Forming Faith Blog

Paul’s Introduction (May 19, 2019)

A woman writing a letter. Paul wrote the Letter to the Romans as an introduction of who he is and what he believes.

This week we move from reading about what Paul did in the Book of Acts to reading some things that Paul wrote. We’re reading a sample of what Paul wrote in a letter to the people of God who lived in Rome. Paul, like Barnabas and Peter, felt the call to share the good news of Jesus Christ.

A Break from Stories

For the most part, Paul doesn’t write stories. It can be a bit jarring when we come off eight months of tracing the story of God through the Bible. Instead, Paul writes to churches (mostly) from his position in church leadership (as an apostle). He is most often dealing with church problems that have come up, both how people are acting, and what they are believing about Jesus (and other “God stuff”).
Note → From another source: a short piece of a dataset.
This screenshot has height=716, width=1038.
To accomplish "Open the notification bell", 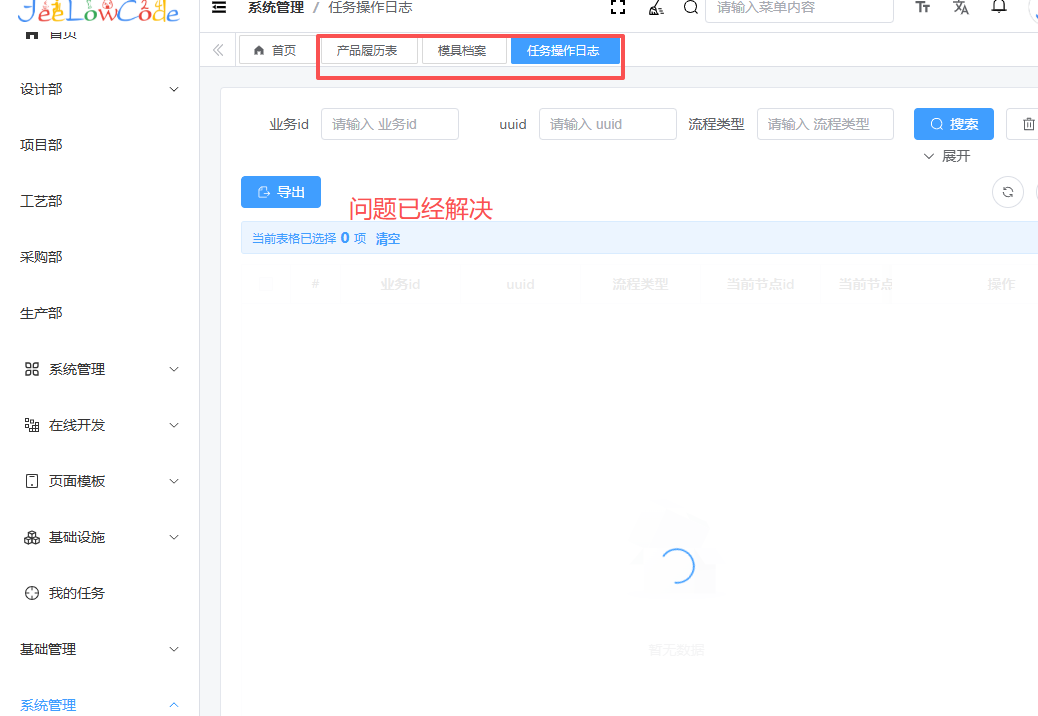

The Letter to the Romans is a bit different, in that he’s not writing to a church he started, but a church he just wants to visit. I’ve heard this is basically how Paul is introducing himself to the Roman church with a summary of who he is and what his message is.

Theological Writing

This all means that Paul’s letters (or epistles if you want to be all fancy) spend a lot of time talking about the things of God. That’s what theology is. I might very well be mistaken (and comment if you disagree), but the Epistles are really the only direct theological writings in the Bible. All of the Bible teaches about God and the things of God, but most of the writings do it through stories, songs, and prophecies.
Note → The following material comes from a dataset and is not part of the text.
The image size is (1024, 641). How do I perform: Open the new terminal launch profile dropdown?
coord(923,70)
The problem is that God is really big (rather, infinite) and it’s hard to get our heads around God stuff. And, Paul is trying to be thorough, not necessarily simple (see 2 Peter 3:15-16). When you start reading from Paul in church, you can practically see everyone’s eyes glazing over. I like to think of myself as theologically competent and biblically literate, but I really need to dig into Paul to get anything out of him.

Translating Paul

One thing I find helpful is to try to rewrite a passage from Paul in my own words, inspired by the quote attributed to (but probably not said by) Albert Einstein “If you can’t explain it to a six year old, you don’t understand it yourself.” So, below is my attempt.

My Really Rough, Probably Inaccurate Paraphrase

From: Paul

Who am I?

I’m a person who serves Jesus, the Messiah. God told me to be an apostle, which means I go out and tell people about God’s good news.

What is this good news?

  • It’s a message, a promise, that goes way back. God told it to the Hebrew prophets a long time ago, and they wrote it down (in what we now call our Holy Bible).
  • The message is about Jesus.

Who is Jesus?

  • Jesus is God’s Son.
  • Jesus is a descendent of David, like God promised the Messiah would be.
  • The biggest sign that Jesus is God’s Son is the fact that he was raised from the dead.
  • Jesus is the one in charge, whom we call Lord.
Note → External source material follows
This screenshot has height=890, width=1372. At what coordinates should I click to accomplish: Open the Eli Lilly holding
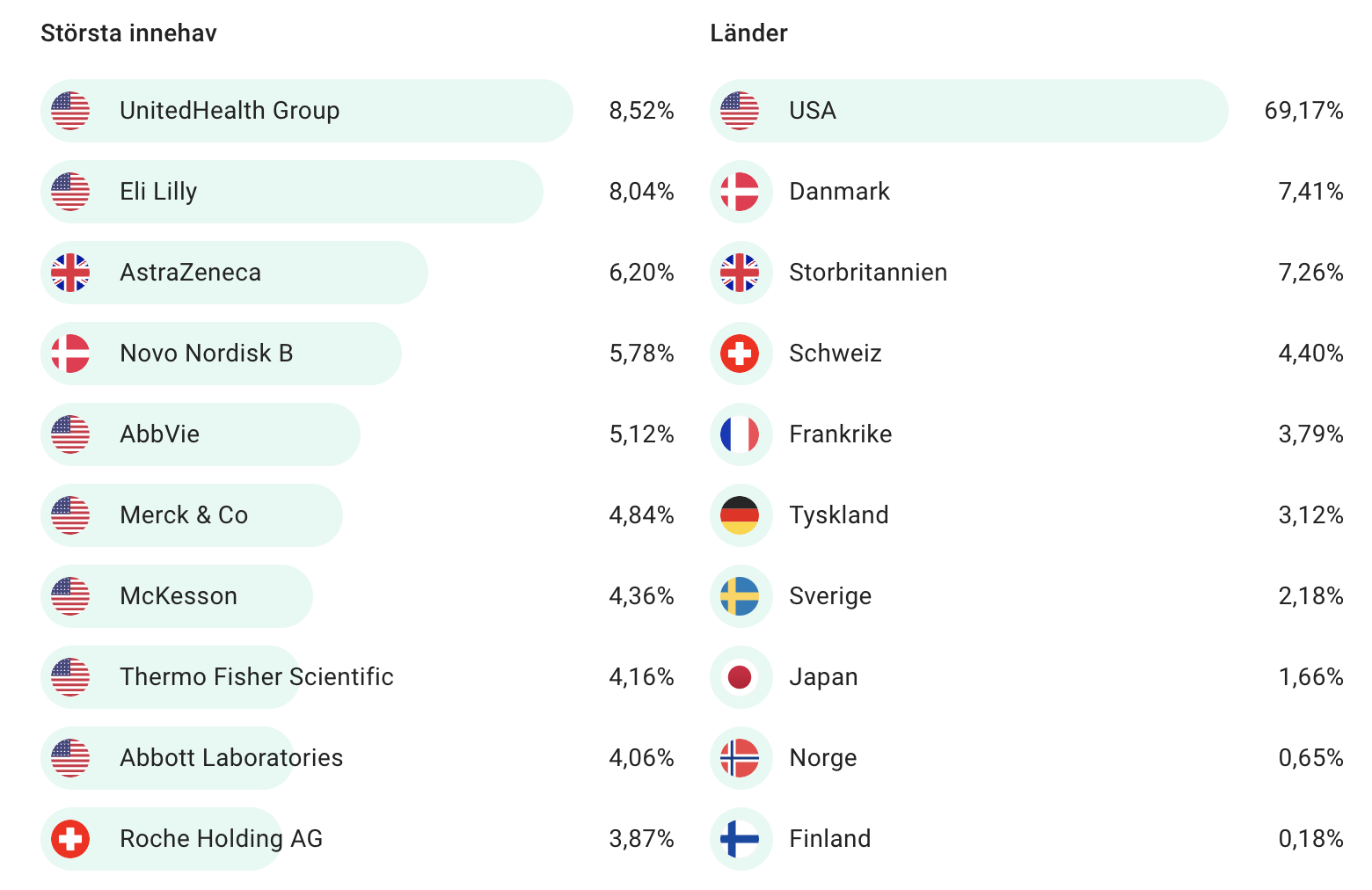[158, 192]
It’s through Jesus that God has given us unconditional love and forgiveness, and who sent us out in a special role to the non-Jews, including you. God sent us out to represent Jesus and help you all build a relationship of trust with God and to live God’s way. You belong to Jesus!

To: The people in the church at Rome (God loves you and calls you holy, to be set apart to do God’s work).

Hello! God’s love and peace be with you!

[Greg: Can you believe that Paul did all of this in one, long sentence!!!]

Now, on to the letter. First, I thank God for you all since your faith is famous, everyone knows about it. The God I serve (I serve by telling people the good news about Jesus) knows that I’m always praying for you. I keep asking God that I can finally come visit you. I really want to see you, so that I can help you in some way, well actually so we can help each other grow in our trusting relationship with God. Believe me, I’ve often wanted to visit you so I can see your faith in full bloom, like I do among the other non-Jews I visit, but things keep getting in the way. I owe it to the Greeks and non-Greeks to tell them about the good news, which is why I’m so eager to visit you in Rome!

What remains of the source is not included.